• Requirements:
Reproduce the items below, changing each occurrence of "Instruction" to "Command" and leaving everything else unchanged.
★ ★ ★ ★ ★ ★ ★
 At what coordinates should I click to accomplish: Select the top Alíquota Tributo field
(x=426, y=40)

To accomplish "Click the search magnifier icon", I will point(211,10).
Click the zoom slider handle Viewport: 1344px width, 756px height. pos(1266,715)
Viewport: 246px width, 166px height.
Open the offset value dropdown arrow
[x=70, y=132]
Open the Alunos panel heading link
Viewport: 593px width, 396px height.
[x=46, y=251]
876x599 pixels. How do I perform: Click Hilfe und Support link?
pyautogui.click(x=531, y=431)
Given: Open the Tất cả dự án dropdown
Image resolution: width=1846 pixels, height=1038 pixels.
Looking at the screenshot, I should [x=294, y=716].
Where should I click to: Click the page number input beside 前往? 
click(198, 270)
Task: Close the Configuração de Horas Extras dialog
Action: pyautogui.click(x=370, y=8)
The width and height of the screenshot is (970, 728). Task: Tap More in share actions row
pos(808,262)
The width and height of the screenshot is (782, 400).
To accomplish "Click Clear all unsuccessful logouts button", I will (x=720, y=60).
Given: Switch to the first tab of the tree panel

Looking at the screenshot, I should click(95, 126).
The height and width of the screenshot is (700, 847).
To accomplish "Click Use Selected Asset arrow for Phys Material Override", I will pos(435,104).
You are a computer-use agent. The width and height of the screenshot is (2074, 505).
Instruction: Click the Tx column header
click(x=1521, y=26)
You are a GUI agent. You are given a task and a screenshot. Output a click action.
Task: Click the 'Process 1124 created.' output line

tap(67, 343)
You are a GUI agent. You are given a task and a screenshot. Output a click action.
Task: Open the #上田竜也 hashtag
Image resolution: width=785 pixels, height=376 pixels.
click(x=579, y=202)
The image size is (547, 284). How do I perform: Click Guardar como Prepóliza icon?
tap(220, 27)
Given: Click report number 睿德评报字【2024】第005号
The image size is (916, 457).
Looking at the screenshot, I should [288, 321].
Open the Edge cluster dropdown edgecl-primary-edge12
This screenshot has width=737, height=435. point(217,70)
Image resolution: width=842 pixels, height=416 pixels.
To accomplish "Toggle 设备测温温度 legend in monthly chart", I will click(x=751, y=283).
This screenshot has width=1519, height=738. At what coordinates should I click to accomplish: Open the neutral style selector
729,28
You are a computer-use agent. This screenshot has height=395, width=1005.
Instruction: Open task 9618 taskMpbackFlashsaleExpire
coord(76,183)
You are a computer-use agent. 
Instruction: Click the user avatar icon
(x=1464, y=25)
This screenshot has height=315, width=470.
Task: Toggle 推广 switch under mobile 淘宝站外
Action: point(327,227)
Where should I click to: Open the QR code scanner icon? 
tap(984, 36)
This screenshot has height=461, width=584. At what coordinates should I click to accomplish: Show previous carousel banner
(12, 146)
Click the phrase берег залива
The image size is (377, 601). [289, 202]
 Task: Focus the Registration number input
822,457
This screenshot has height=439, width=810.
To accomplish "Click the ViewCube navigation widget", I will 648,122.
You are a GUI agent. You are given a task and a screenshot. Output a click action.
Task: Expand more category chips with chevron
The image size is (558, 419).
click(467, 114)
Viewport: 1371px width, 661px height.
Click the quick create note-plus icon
★ ★ ★ ★ ★ ★ ★
• Right answer:
 At what coordinates should I click to accomplish: Select the top Alíquota Tributo field
(x=426, y=40)

To accomplish "Click the search magnifier icon", I will point(211,10).
Click the zoom slider handle Viewport: 1344px width, 756px height. pos(1266,715)
Viewport: 246px width, 166px height.
Open the offset value dropdown arrow
[x=70, y=132]
Open the Alunos panel heading link
Viewport: 593px width, 396px height.
[x=46, y=251]
876x599 pixels. How do I perform: Click Hilfe und Support link?
pyautogui.click(x=531, y=431)
Given: Open the Tất cả dự án dropdown
Image resolution: width=1846 pixels, height=1038 pixels.
Looking at the screenshot, I should [x=294, y=716].
Where should I click to: Click the page number input beside 前往? 
click(198, 270)
Task: Close the Configuração de Horas Extras dialog
Action: pyautogui.click(x=370, y=8)
The width and height of the screenshot is (970, 728). Task: Tap More in share actions row
pos(808,262)
The width and height of the screenshot is (782, 400).
To accomplish "Click Clear all unsuccessful logouts button", I will (x=720, y=60).
Given: Switch to the first tab of the tree panel

Looking at the screenshot, I should click(95, 126).
The height and width of the screenshot is (700, 847).
To accomplish "Click Use Selected Asset arrow for Phys Material Override", I will pos(435,104).
You are a computer-use agent. The width and height of the screenshot is (2074, 505).
Command: Click the Tx column header
click(x=1521, y=26)
You are a GUI agent. You are given a task and a screenshot. Output a click action.
Task: Click the 'Process 1124 created.' output line

tap(67, 343)
You are a GUI agent. You are given a task and a screenshot. Output a click action.
Task: Open the #上田竜也 hashtag
Image resolution: width=785 pixels, height=376 pixels.
click(x=579, y=202)
The image size is (547, 284). How do I perform: Click Guardar como Prepóliza icon?
tap(220, 27)
Given: Click report number 睿德评报字【2024】第005号
The image size is (916, 457).
Looking at the screenshot, I should [288, 321].
Open the Edge cluster dropdown edgecl-primary-edge12
This screenshot has width=737, height=435. point(217,70)
Image resolution: width=842 pixels, height=416 pixels.
To accomplish "Toggle 设备测温温度 legend in monthly chart", I will click(x=751, y=283).
This screenshot has width=1519, height=738. At what coordinates should I click to accomplish: Open the neutral style selector
729,28
You are a computer-use agent. This screenshot has height=395, width=1005.
Command: Open task 9618 taskMpbackFlashsaleExpire
coord(76,183)
You are a computer-use agent. 
Command: Click the user avatar icon
(x=1464, y=25)
This screenshot has height=315, width=470.
Task: Toggle 推广 switch under mobile 淘宝站外
Action: point(327,227)
Where should I click to: Open the QR code scanner icon? 
tap(984, 36)
This screenshot has height=461, width=584. At what coordinates should I click to accomplish: Show previous carousel banner
(12, 146)
Click the phrase берег залива
The image size is (377, 601). [289, 202]
 Task: Focus the Registration number input
822,457
This screenshot has height=439, width=810.
To accomplish "Click the ViewCube navigation widget", I will 648,122.
You are a GUI agent. You are given a task and a screenshot. Output a click action.
Task: Expand more category chips with chevron
The image size is (558, 419).
click(467, 114)
Viewport: 1371px width, 661px height.
Click the quick create note-plus icon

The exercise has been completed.